What is the number of lines in the following data that contain "profile"? Answer with the number alone.

- **Data extracts**

◆ ◆ ◆ ◆

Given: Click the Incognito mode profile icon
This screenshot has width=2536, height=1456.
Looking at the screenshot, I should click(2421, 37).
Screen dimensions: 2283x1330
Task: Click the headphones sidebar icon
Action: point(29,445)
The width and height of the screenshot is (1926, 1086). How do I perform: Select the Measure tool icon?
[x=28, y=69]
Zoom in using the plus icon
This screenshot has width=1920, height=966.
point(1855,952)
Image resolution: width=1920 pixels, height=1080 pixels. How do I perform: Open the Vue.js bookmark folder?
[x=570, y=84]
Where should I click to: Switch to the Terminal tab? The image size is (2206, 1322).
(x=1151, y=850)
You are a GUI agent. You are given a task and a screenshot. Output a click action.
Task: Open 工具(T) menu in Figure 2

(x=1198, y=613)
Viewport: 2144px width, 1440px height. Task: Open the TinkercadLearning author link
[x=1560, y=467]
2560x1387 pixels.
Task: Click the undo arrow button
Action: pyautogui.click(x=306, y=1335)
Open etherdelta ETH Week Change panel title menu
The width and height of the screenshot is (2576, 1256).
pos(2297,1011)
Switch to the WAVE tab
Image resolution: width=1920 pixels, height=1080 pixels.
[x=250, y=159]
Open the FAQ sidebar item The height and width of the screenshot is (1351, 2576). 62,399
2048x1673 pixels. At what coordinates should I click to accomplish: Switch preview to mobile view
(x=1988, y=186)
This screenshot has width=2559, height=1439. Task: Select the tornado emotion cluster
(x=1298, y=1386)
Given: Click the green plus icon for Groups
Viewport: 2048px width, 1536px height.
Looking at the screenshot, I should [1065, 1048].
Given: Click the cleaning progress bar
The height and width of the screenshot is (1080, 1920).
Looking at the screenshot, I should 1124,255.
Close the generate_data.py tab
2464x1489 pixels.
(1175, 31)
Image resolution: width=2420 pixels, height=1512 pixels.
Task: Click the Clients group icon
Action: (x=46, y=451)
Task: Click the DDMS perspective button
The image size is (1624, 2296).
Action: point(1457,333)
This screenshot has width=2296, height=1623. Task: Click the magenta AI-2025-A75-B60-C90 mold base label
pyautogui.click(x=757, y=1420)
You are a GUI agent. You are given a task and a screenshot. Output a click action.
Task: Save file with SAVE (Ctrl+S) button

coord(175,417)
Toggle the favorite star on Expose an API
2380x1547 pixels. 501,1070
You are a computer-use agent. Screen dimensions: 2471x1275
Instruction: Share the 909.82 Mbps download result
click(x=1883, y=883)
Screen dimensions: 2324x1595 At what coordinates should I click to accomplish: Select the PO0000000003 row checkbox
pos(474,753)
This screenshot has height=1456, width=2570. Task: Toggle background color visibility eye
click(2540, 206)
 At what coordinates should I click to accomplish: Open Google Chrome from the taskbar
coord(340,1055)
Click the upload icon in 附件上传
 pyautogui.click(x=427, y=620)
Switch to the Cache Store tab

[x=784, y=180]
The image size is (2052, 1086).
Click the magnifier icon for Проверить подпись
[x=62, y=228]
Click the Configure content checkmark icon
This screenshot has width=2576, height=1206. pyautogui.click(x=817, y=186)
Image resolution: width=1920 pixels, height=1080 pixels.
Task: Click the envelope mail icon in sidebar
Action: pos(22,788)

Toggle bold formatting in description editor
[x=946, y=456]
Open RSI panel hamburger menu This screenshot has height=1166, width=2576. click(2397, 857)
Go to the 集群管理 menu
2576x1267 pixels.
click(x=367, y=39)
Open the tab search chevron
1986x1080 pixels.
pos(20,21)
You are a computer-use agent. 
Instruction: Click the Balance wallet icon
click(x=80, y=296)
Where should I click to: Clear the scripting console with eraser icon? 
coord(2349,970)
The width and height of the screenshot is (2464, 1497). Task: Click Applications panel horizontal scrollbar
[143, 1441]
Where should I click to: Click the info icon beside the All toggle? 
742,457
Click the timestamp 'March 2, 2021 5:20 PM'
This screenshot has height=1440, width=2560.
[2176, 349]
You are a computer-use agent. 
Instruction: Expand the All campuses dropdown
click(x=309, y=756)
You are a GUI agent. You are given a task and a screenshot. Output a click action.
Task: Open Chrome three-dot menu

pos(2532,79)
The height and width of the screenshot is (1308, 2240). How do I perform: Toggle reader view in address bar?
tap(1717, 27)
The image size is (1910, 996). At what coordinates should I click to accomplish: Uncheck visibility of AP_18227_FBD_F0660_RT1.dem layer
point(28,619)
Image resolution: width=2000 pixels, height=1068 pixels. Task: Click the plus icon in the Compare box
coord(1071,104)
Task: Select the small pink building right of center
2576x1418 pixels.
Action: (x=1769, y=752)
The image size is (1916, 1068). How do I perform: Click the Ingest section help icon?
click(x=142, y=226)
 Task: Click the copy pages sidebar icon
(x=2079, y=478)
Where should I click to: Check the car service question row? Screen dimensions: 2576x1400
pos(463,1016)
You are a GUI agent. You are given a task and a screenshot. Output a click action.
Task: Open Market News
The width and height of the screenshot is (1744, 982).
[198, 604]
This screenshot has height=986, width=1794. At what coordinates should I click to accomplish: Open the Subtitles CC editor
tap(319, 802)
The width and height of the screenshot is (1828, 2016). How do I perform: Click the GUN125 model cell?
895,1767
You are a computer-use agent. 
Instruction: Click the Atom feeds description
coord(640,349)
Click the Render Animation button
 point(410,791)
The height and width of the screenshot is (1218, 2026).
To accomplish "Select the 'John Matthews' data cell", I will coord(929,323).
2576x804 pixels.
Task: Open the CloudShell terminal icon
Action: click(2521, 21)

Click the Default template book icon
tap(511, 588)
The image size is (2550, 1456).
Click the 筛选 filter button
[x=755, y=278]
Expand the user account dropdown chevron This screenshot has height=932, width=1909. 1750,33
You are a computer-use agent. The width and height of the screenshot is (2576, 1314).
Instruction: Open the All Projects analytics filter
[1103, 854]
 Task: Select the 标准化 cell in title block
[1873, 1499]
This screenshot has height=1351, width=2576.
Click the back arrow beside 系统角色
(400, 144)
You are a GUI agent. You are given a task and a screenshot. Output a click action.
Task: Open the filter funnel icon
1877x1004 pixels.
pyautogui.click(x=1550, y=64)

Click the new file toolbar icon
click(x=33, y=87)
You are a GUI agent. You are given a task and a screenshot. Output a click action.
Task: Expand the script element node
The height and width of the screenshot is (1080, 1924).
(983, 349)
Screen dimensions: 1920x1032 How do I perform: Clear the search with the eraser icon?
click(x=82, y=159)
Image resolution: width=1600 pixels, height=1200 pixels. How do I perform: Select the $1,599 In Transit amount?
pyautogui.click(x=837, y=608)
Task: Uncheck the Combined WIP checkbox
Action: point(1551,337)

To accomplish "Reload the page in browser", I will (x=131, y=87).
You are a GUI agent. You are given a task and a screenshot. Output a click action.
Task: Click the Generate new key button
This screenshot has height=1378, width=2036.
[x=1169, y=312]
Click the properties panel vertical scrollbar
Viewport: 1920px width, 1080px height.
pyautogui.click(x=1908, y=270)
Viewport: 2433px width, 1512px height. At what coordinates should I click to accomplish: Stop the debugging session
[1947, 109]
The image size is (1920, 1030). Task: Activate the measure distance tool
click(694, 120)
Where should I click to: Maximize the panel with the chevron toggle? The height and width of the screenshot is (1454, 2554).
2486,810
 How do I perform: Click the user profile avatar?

◆ ◆ ◆ ◆

- **Answer to this task**
2